6. What I'd Tell a Young Analyst

Three things matter for this stock, in this order.

First, ignore reported net income — track FCFA2S and capital deployed. GAAP net income in FY2025 was distorted by a $440M IRGA revaluation, a $260M Asseco reversal, and rising acquisition amortization. CSU's own non-IFRS reconciliation (operating cash flow less interest, lease costs, capex, and the IRGA mark, less non-controlling interests) is the cleanest measure of what the engine produced for common shareholders.

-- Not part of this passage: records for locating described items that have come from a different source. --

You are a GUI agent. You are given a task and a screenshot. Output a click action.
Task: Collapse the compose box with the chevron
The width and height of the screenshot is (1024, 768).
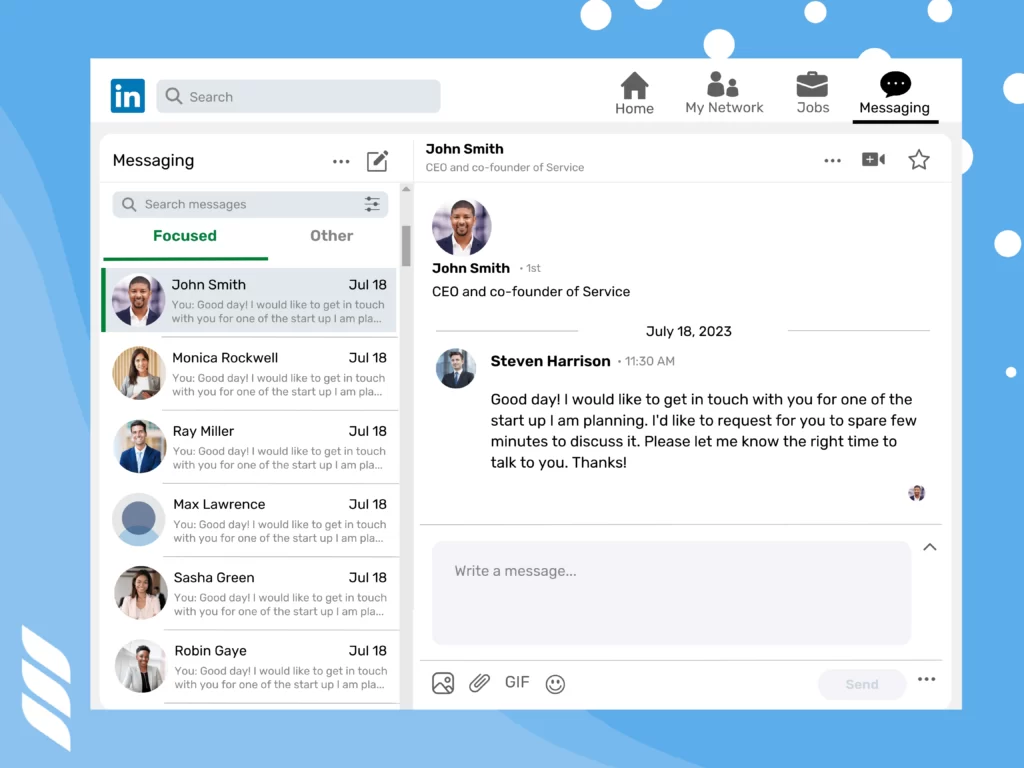tap(929, 547)
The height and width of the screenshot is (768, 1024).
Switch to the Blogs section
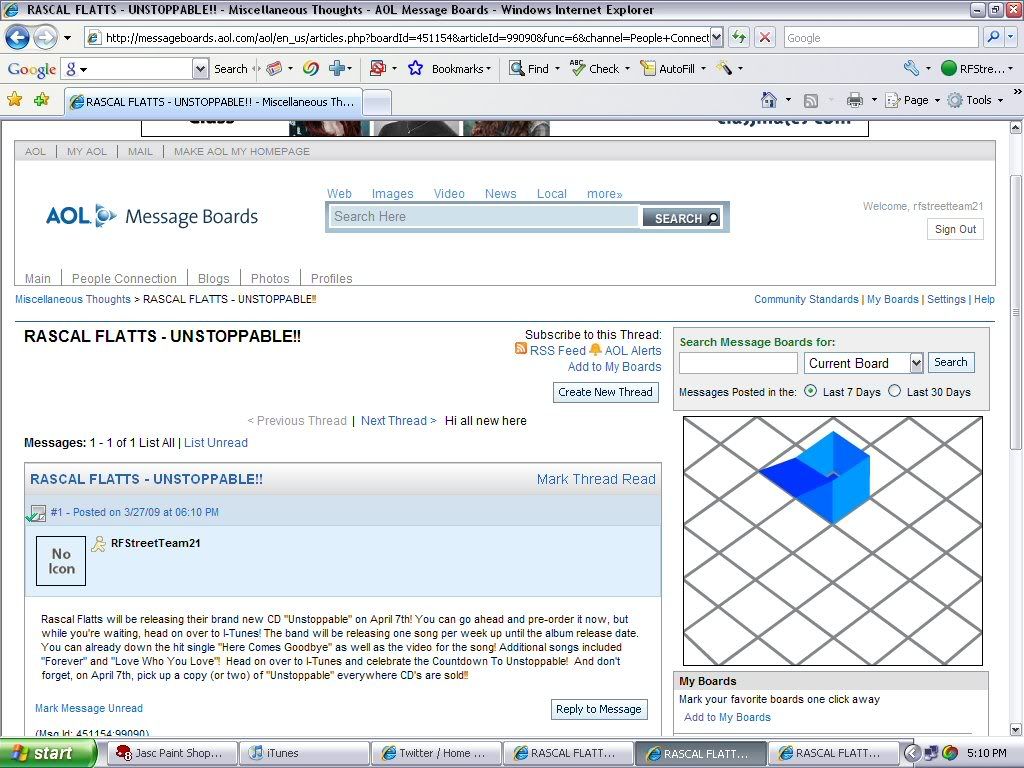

It grew 14% in FY2025 to $1.68B and is the only metric senior management uses internally to gauge whether the model is working.

Second, the bear case is real but is not what the headlines say. The risk is not "AI replaces niche software" — installed bases of mission-critical software with regulatory accreditation and customer-data lock-in do not get rebuilt over a weekend by a startup with Cursor. The risk is deployment crowding: at $11.6B of revenue, CSU needs to find ~$1.5-2.0B of acceptable deals per year just to stand still on the compounding rate. The early indicators are already partly visible — cash building on the balance sheet (up from $2.0B to $3.1B in FY2025), deployment slowing (down 12% YoY), and average acquisition multiples drifting above 1.5x revenue (not visible yet but the metric to back-solve every quarter).

Third, three things would change the thesis materially. (i) Two consecutive quarters of negative organic growth in the maintenance line — the first signal that the AI threat is real. (ii) A visible departure from the hurdle-rate discipline (a transformative large deal, a buyback funded by debt, a re-segmentation of operating groups to chase growth) — that would mean post-Leonard governance is drifting. (iii) Sustained capital deployment above $2B per year at organic growth above 5% — that would be evidence the engine still runs at scale and would support a re-rating closer to a single-vertical premium than to a mature-compounder discount.

The single most useful frame: read each quarter not as "did revenue beat?" but as "did the company convert this quarter's cash into next quarter's revenue at the historical IRR?" Everything else is noise.